National Day Rally 2018: Owners of old HDB flats can vote to let Govt buy back flats early, get new ones with proceeds

PM Lee Hsien Loong announced a new Voluntary Early Redevelopment Scheme (Vers), at the National Day Rally on Aug 19, 2018.
PM Lee Hsien Loong announced a new Voluntary Early Redevelopment Scheme (Vers), at the National Day Rally on Aug 19, 2018.PHOTO: ST FILE
PM Lee Hsien Loong announced a new Voluntary Early Redevelopment Scheme (Vers) for ageing HDB estates, at the National Day Rally on Aug 19, 2018.
PM Lee Hsien Loong announced a new Voluntary Early Redevelopment Scheme (Vers) for ageing HDB estates, at the National Day Rally on Aug 19, 2018.ST PHOTO: KHALID BABA

SINGAPORE - Residents in ageing Housing Board towns will get a chance to experience what it is like to go en bloc, in the Government's bid to avoid mass redevelopment of such estates all at one go.

Under the new Voluntary Early Redevelopment Scheme (Vers), to kick in about 20 years from now, owners in flats aged 70 years and older can vote for the Goverment to buy back their homes before their leases run out.

They can use the proceeds to buy a new flat, while the Government redevelops the precinct.

If they vote no, they can continue to live in their flats till the leases run out.

Prime Minister Lee Hsien Loong, in announcing the planned move at his National Day Rally on Sunday (Aug 19), said Vers would allow the authorities to redevelop older HDB towns in an orderly way - paced over two to three decades, rather than crammed in four or five years.

He noted that several older estates, such as Marine Parade, Ang Mo Kio and Bedok, were built within short periods, mostly during the 1970s and 80s.

Without such a scheme, "we will have to find new homes for a lot of people at once," he said.

"HDB will have to tear down and rebuild the old flats in a hurry... These towns will become construction sites all over again, with cranes all over the place," he said.

The scheme, he added, allows redevelopment to take place in a "more measured and considered way".

It also gives more Singaporeans a chance to experience large-scale redevelopment - something previously restricted to those part of the Selective En-bloc Redevelopment Scheme (Sers). Only 5 per cent of flats are estimated to be eligible for Sers.

 

Unlike Sers, however, the compensation for Vers will be "less generous", as there is less financial upside for the Government to take back these flats early. Eligible Sers flats often have "high development value", where the Housing Board is likely to build more flats in the underutilised plot of land.

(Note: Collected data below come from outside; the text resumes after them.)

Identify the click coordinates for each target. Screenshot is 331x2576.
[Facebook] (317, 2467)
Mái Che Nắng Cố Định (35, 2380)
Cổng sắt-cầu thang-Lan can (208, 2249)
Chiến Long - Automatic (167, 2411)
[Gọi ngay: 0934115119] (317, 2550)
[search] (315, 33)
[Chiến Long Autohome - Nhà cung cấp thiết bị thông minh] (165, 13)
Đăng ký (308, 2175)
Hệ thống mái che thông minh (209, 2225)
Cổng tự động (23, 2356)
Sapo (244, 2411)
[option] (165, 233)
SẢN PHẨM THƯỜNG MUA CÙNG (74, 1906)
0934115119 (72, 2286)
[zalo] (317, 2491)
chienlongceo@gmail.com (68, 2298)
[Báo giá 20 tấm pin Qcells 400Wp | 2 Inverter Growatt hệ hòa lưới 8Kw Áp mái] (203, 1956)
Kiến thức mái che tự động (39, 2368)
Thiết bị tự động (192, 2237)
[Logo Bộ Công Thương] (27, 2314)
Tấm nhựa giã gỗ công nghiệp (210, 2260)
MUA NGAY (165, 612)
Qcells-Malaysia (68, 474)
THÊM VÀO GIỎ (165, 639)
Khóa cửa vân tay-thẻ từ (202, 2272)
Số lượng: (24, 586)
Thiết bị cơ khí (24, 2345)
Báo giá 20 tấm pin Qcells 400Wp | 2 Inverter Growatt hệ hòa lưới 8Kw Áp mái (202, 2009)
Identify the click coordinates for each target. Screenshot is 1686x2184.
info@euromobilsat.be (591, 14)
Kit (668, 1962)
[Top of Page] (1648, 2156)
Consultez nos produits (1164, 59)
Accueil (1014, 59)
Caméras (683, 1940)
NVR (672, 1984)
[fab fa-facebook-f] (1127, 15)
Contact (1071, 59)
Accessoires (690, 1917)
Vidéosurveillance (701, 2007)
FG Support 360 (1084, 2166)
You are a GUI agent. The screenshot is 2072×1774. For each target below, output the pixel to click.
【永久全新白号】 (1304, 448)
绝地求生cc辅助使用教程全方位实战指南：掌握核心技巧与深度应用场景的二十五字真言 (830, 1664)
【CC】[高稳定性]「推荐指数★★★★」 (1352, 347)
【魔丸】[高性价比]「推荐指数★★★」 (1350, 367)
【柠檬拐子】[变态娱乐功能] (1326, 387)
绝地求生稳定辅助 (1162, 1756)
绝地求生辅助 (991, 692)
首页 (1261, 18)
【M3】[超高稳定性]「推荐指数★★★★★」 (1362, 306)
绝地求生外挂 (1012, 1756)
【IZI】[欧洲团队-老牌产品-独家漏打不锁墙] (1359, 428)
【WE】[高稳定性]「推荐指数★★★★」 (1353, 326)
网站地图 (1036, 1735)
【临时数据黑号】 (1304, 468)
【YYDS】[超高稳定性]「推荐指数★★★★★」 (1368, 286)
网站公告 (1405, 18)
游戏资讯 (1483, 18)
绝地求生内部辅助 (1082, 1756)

Also, unlike Sers, Vers will be determined by a vote.

Mr Lee noted that Vers will not be implemented for another 20 years, adding that the Government needs more time to work out how to select the precincts, space the redevelopments out, what compensation would be and how to afford the scheme for the long haul.

"But I think such a scheme is necessary, and so we will start planning for Vers now," he said.